Итак, Пушкин. Его волшебное преобразование языка 18 века, во многом еще грубоватого и беспомощного, – в язык века 19-го, 20-го и 21-го, который Тургенев охарактеризовал самыми лестными эпитетами. Получилось так, что всё 18-ое столетие язык формировался по крупинке, очень медленно, а развитие общества шло стремительно, семимильными шагами. Спасти Русь могло только появление величайшего гения, невероятно одарённого чутьем слова, редким разумом, бесподобной музыкальностью и богатырской работоспособностью. Имено такой нужный гений и был “запланирован” Творцом. Почти с пелёнок Пушкин готовил себя к исключительной роли: слушал сказки и песни, которые рассказывали ему Арина Родионовна и Марья Алексевна, впитывал народную речь, с жадностью перечитал всю античную и французскую литературу, с интересом вникал в поэтические споры домашних поэтов и маститых гостей. Только внушением сверху можно объяснить, что к тринадцати годам он уже осознал поэтический жребий свой:

Ах! счастлив, счастлив тот,
Кто лиру в дар от Феба
Во цвете дней  возьмет!
Как смелый житель неба,
Он к солнцу воспарит,
Превыше смертных станет,
И слава громко грянет:
“Бессмертен ввек пиит!”..

В самом начале своего великого поприща Пушкин уже знал, что Богом избранный поэт должен идти не среди пустыни, а через пышные сады бывшей до него поэзии – античной, европейской, русской; ничто не может быть им отвергнуто, но принято в сердце и пре-образовано на совершенно новый, его, пушкинский, лад. И это вполне отвечало требованиям русского духа – заимствовать всё, чего национальному менталитету не хватает для более гармоничного развития. Перечитав в детские годы почти всю античную литературу, Пушкин почувствовал, насколько она важна в возникновении всех литератур, и российской в частности. В Европе уже читали в переводах на свои языки античных поэтов и трагиков, поэты и прозаики свободно пользовались идеями и образами, которыми жили Древние Гре-ция и Рим. А в России с мировыми ценностями были знакомы лишь немногие, знающие греческий язык и языки европейские.
Первое, с чего начал юный гений, – с бережного, поэтического перенесение античной мифологии на русскую почву. Античный материал был не только красив и благообразен, но он был “основой основ” всех мировых литератур более поздних эпох. Об этом мало думают даже нынешние литераторы, кругозор которых несравним с тем – пушкинской поры, но юный стихотворец как будто был рожден с таким философским пониманием проблемы. И вот в самом первом поэтическом опыте Пушкина на русском языке (более ранние стихи он писал на французском) мы видим в соседстве с именами из театральных постановок тех лет (Селадона, Филимона, Анюты, Розины, Назоры) имена античные – Купидона, Амура, Катона, одного из римских правителей. Начинающий поэт словно купается в этом экзотическом приволье, но, купаясь, он и на нас брызжет кристально чистой водой античности. Теперь уж до самой смерти нити, связывающие с искусствой древних греков и римлян, будут прони-зывать многие стихи нашего классика. В одном из последних – “Художнику” – читаем:

Грустен и весел вхожу, ваятель, в твою мастерскую:
Гипсу ты мысли даешь, мрамор послушен тебе:
Сколько богов, и богинь, и героев!  Вот Зевс громовержец,
Вот исподлобья глядит, дуя в цевницу, сатир.
Здесь зачинатель Барклай, а здесь совершитель Кутузов.
Тут  Аполлон – идеал, там Ниобея – печаль...

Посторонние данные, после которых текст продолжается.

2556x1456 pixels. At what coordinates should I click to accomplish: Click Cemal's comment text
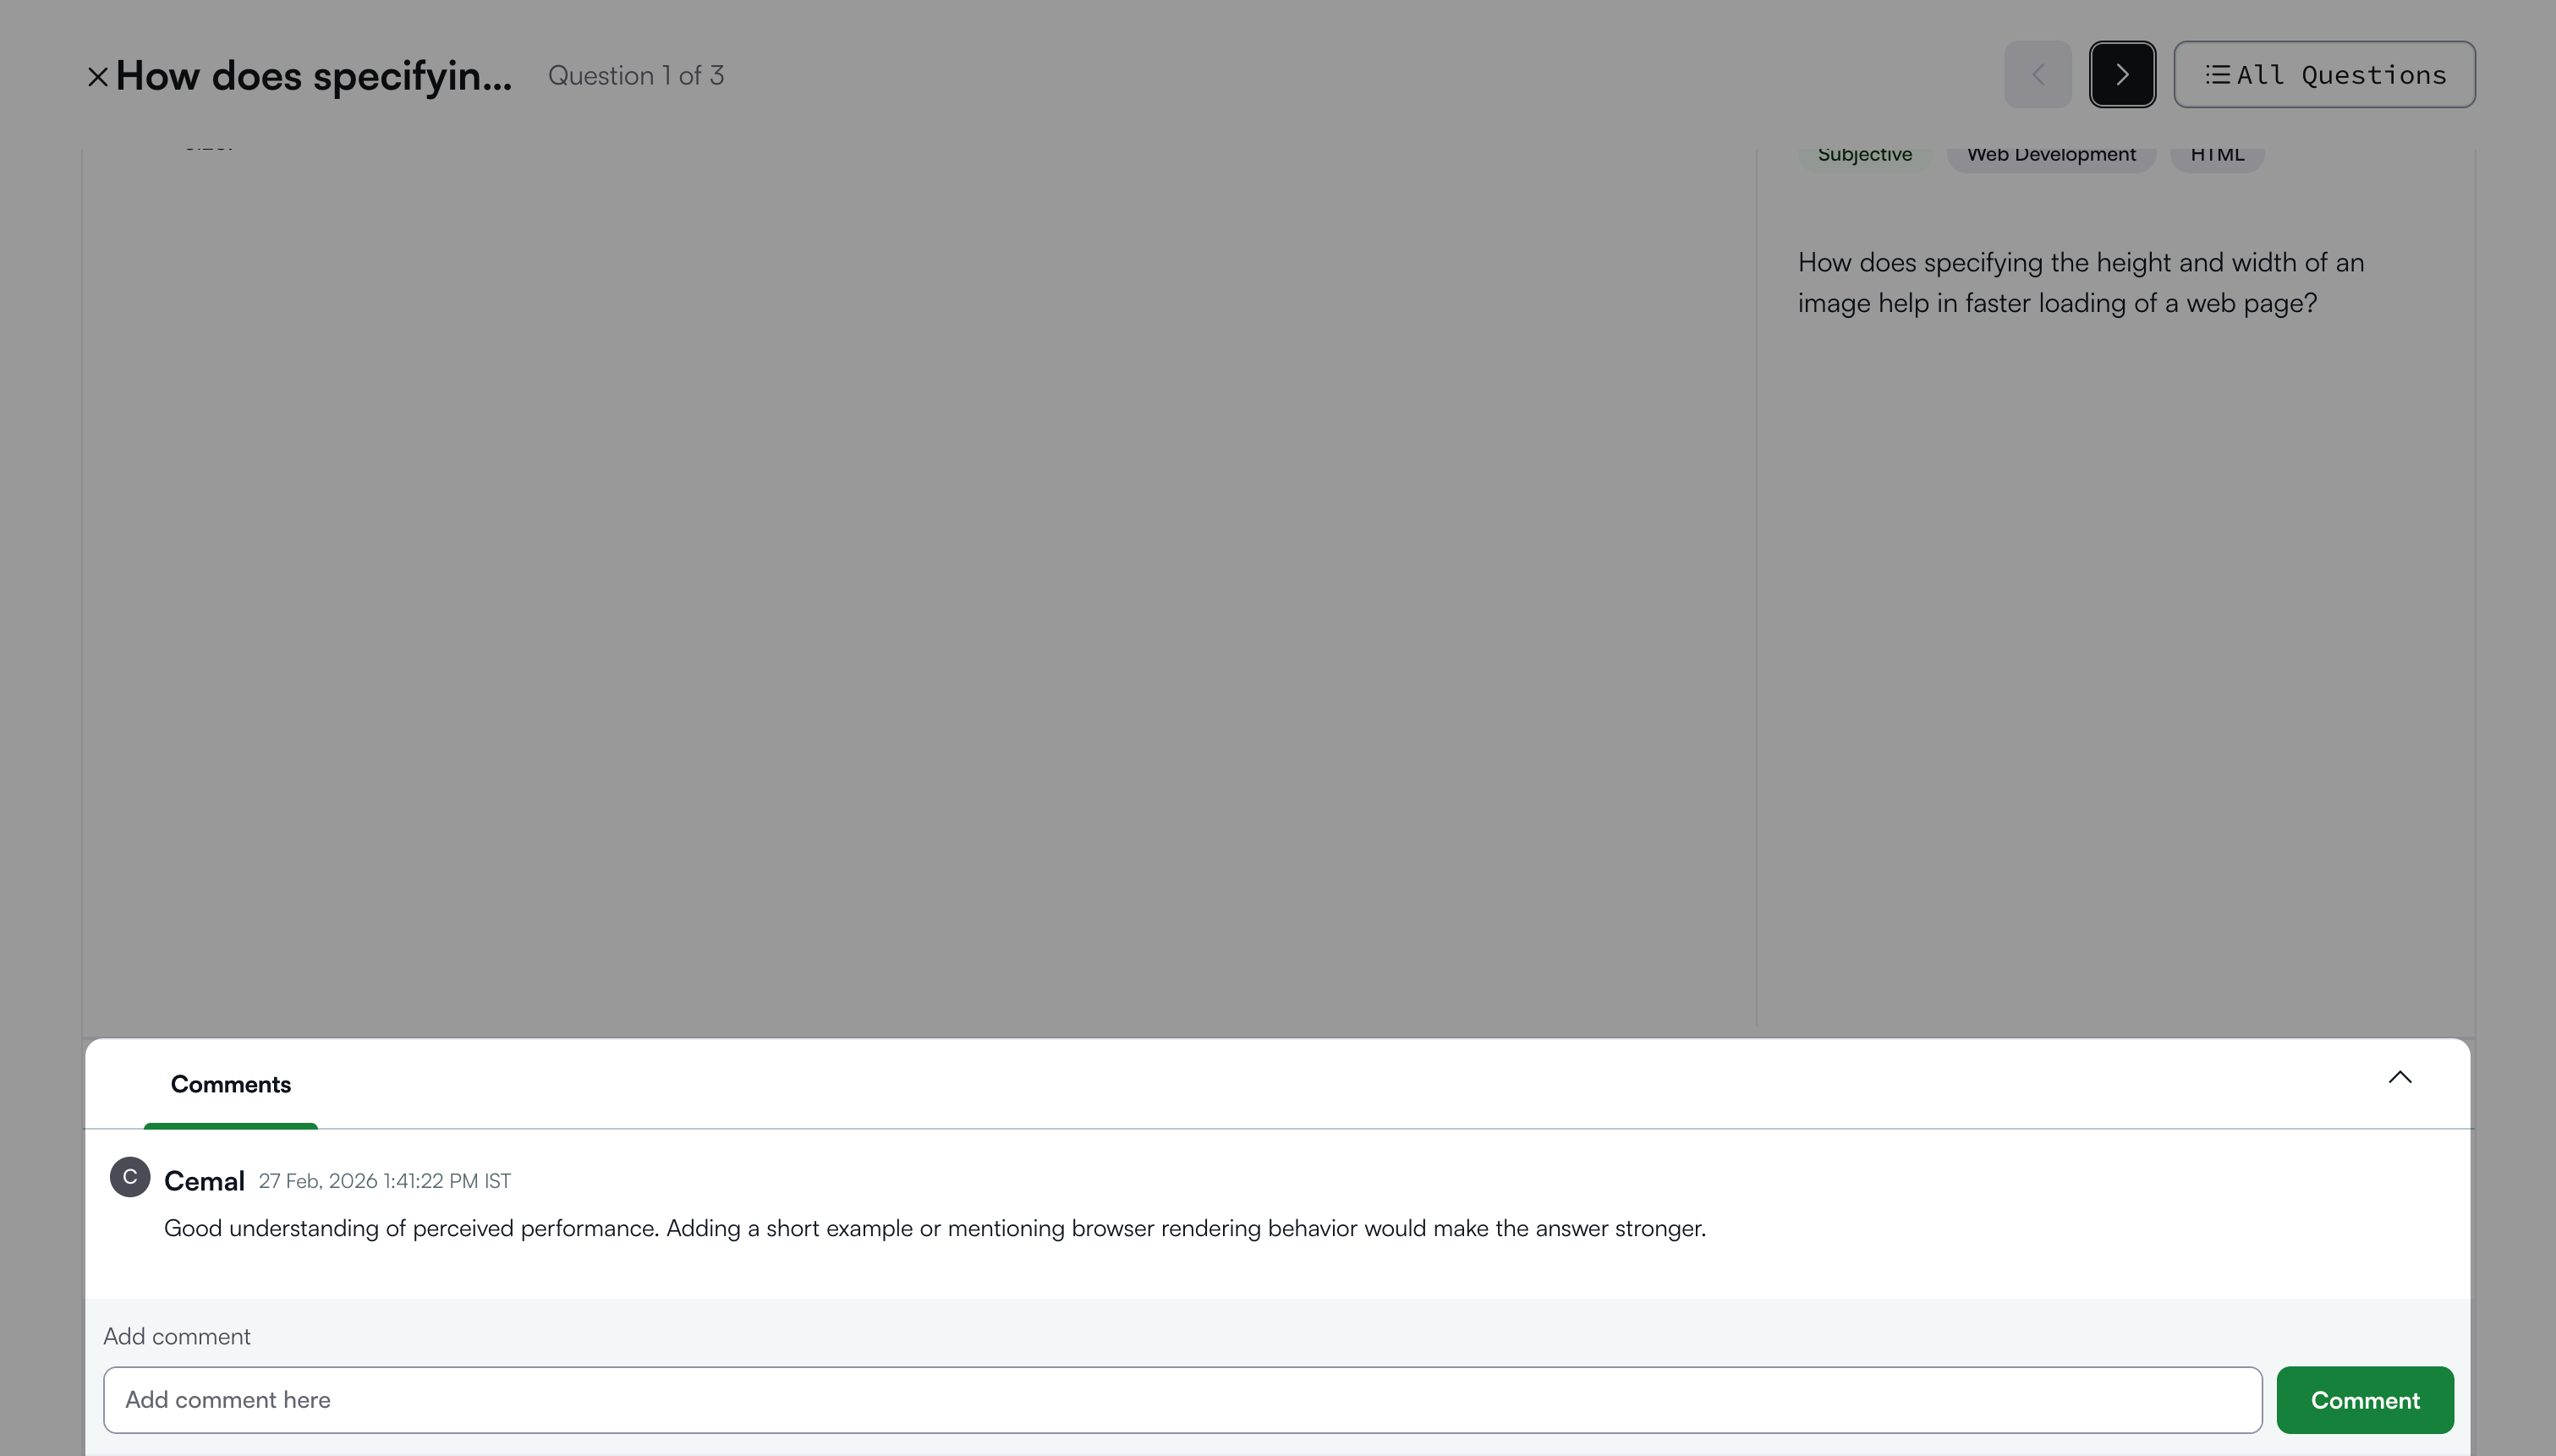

Снова вместе – наша недавняя история, и далекая античная культура.
Впрочем, не только содержание поэзии греков и римлян привлекало Пушкина; был он неравнодушен к музыкальному строю овеянных легендами стихов. Не раз и не два обратится он за свой двадцатичетырехлетний творческий путь к архаичному размеру – гекзаметру, удивительно преобразовывая его, одухотворяя,  делая прозрачным и легким, как привычные ямб и хорей. Гекзаметром написано стихотворение “Художнику”, однако и одна из первых пушкинских вещей – “Несчастие Клита” – тоже во власти гекзаметра:

Внук Тредьяковского Клит  гекзаметром песенки пишет,
Противу ямба, хорея злобой ужасною дышит...

А какими поэтическими жемчужинами становится антика в “Евгении Онегине”:

В те дни, когда в садах Лицея
Я безмятежно расцветал,
Читал охотно Апулея,
А Цицерона не читал,
В те дни в таинственных долинах,
Весной, при кликах лебединых,
Близ вод, сиявших в тишине,
Являться муза стала мне...

Поразительная пушкинская всеохватность (как будто он всю жизнь свою прожил в обобществленном, всё вокруг обобщающем состоянии сжатия, гармонизации) теперь будет нас преследовать до предсмертных строчек поэта, записанных перед трагической дуэлью:

Еще в ребячестве бессмысленно лукавом...
Я встретил старика с плешивой головой,
С очами быстрыми, зерцалом мысли зыбкой,
С устами, сжатыми наморщенной улыбкой...

Говорят, это о Вольтере, портретное сходство с этим “властелином дум” поразительное (и это в трех, четырх словах).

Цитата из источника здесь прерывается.